But over the last couple of decades, we have re-defined the word "gay", capitalized it, made a noun out of it, and created a whole new subject that everyone is now required to explain to their children, and usually way sooner than they would like to.

And then there's this...

Marriage: The social institution under which a man and woman establish their decision to live as husband and wife by legal commitments, religious ceremonies, etc...

Has now become: A relationship in which two people have pledged themselves to each other in the manner of a husband and wife, without legal sanction (for now): trial marriage; homosexual marriage.

But the people of California (of all places) voted to put the brakes on the redefinition of a word which has meant the same thing since the dawn of Human Society.

From the San Francisco Gate...

California voters legally outlawed same-sex marriage when they approved Proposition 8 in November, but the constitutional amendment did not dissolve the unions of 18,000 gay and lesbian couples who wed before the measure took effect, the state Supreme Court ruled today.

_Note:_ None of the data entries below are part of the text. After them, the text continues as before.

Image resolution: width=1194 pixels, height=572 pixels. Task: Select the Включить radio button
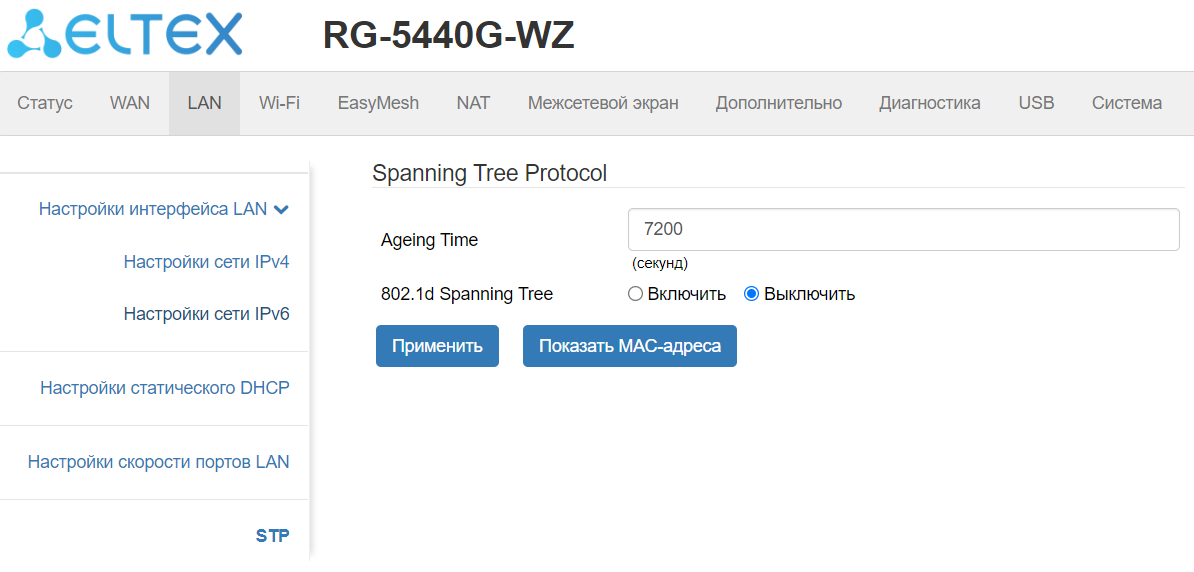[x=635, y=294]
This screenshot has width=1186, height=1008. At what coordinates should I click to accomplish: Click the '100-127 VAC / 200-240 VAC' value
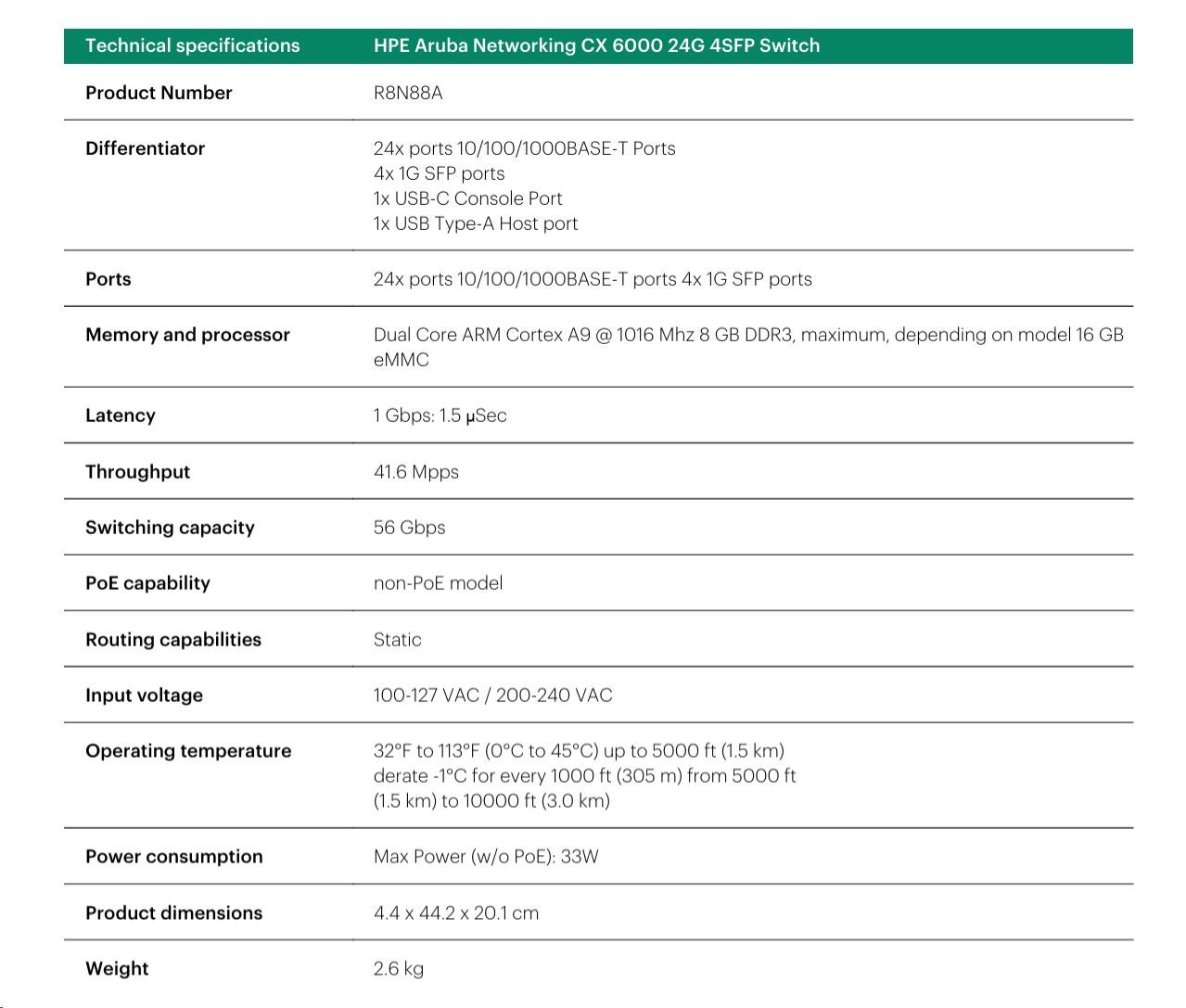(492, 695)

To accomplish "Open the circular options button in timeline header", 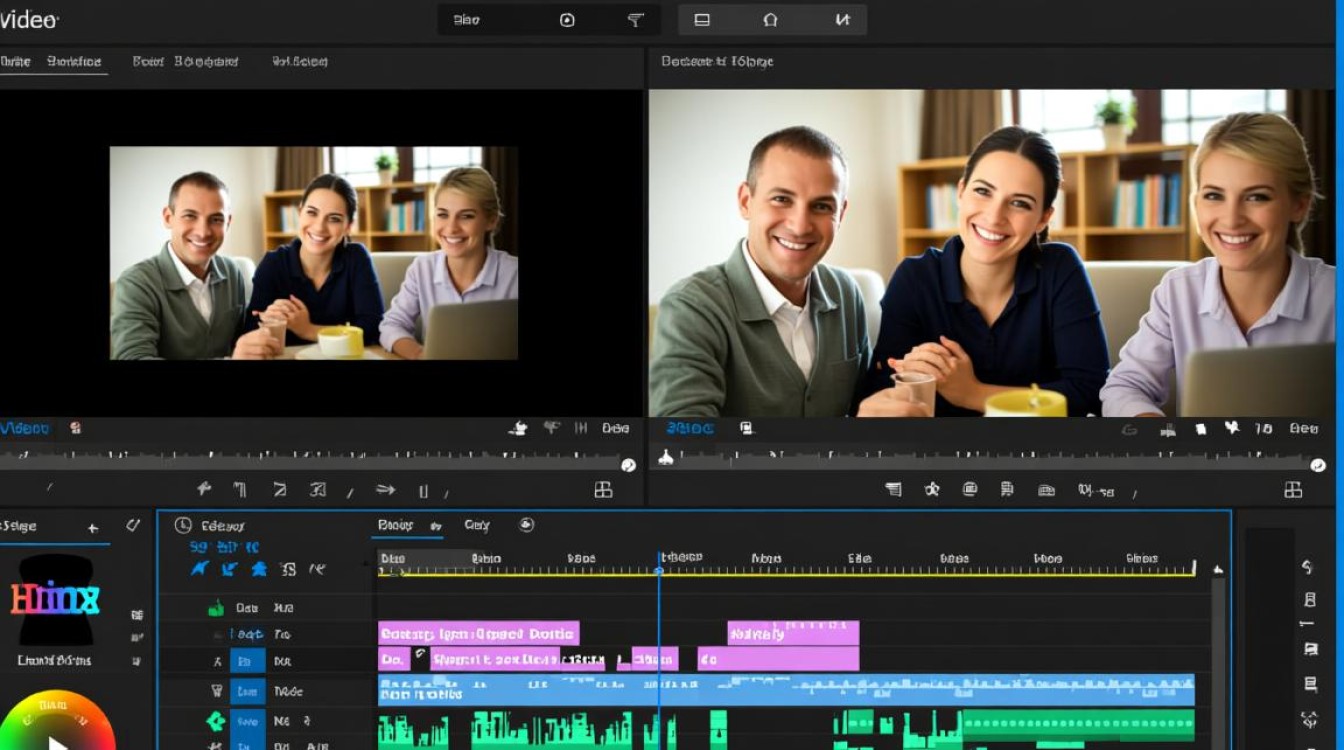I will [x=527, y=525].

Prop. 8 undid that ruling by reinstating the definition of marriage that the court had struck down, this time as an amendment to the state Constitution. The author of last year's 4-3 decision, Chief Justice Ronald George, said today that the voters were within their rights to do so...

In dissent, Justice Carlos Moreno, who joined the majority in last year's decision, said today's ruling accepted the separate-but-equal treatment for gays and lesbians that the 2008 ruling rejected.
"Granting same-sex couples all of the rights enjoyed by opposite-sex couples, except the right to call their officially recognized and protected family relationship a marriage, still denies them equal treatment," Moreno said.


Actually, it doesn't, because, unless I've missed something here, a gay man has exactly the same right to marry any woman he wants as a straight man does.

If the gay person chooses not to marry someone of the opposite sex, and instead chooses an alternate lifestyle with alternate rules and alternate benefits and alternate challenges, then that is their choice.

In California, anyway.

For better or for worse, the people of California have spoken. The losers - I mean, the minority opinion raised their challenge, and the Court, for once, declined this particular opportunity to play an activist role, and instead just did their job, which was, to determine whether or not the people had made their statement through proper and legal channels.

Which they did.

So, for now, the word "Marriage" still means what it has always meant.

Just like the words "Democracy", and "Freedom".

At least where this issue is concerned.

At least in California.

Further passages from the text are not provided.